- WORK INSTRUCTIONS -
Continue the news report on the 2017 Cessna 172 crash at Middle Island, picking up after its final sentence.

EXTRACT TO READ: Begin

• The wreckage of VH-WTQ at Middle Island the day after the crash. (ATSB)
    The wreckage of VH-WTQ at Middle Island the day after the crash. (ATSB)

The fatal crash of a charter Cessna 172 at Middle Island, QLD, in January 2017 has prompted the Australian Transport Safety Bureau (ATSB) to issue a warning to pilots about turns after engine failure.

VH-WTQ was on a charter flight from Agnes Waters to Middle Island when it suffered an engine failure whilst doing a precautionary search over a beach ALA. The pilot elected to turn towards the beach, but the aircraft crashed in a nose-down position in a banked turn. Three people were injured and one of the rear-seat passengers was killed.

In the investigation report released today, the ATSB was unable to determine the cause of the power loss in the engine, but listed the pilot's decision to make a significant turn at very low altitude among the contributing factors.

EXTRACT TO READ: End
EXTRACTED INFORMATION: Begin

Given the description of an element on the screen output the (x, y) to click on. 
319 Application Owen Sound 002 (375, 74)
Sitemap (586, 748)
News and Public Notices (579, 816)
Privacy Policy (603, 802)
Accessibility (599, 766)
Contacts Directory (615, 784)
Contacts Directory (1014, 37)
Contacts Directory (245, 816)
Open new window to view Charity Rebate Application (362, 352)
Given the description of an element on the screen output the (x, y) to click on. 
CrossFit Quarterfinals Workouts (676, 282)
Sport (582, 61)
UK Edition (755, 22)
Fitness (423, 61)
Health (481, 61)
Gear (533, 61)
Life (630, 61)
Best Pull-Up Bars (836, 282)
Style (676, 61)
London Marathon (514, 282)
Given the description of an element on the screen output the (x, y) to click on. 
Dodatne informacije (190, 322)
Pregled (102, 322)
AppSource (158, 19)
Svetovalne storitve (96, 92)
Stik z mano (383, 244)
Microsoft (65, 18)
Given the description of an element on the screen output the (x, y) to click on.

EXTRACTED INFORMATION: End

- ANSWER TO THE EXERCISE -
"This tragic accident reinforces standard pilot training and guidance that, following an engine power loss at a low height, an emergency landing should, in most cases, be planned straight ahead with only small changes in direction to avoid obstructions,” ATSB Chief Commissioner Greg Hood said. 

“Operators and pilots should review their flight procedures to ensure that straight-ahead emergency landings are possible when their aircraft are at a low height. If such landings are not possible, then the suitability of the flight should be evaluated.

“Regardless of the reasons why it occurred, an engine power loss should not necessarily lead to catastrophic consequences, even in a single-engine aircraft.”

According to the ATSB investigators, VH-WTQ was also at least 17 kg above its maximum take-off weight. The report also focused on the operator's airfield inspection procedures, which the ATSB believes did not allow for the consequences of an engine failure in the process. There were other anomalies noted, but the ATSB did not consider that they impacted the outcome of the crash.

It also found further scope for the Civil Aviation Safety Authority (CASA) to improve its surveillance activities of small operators. The reports notes that although the operator had been engaged in flying to remote ALAs since 2009, CASA had not examined the operator's procedures for those ALAs.

The full investigation report is on the ATSB website.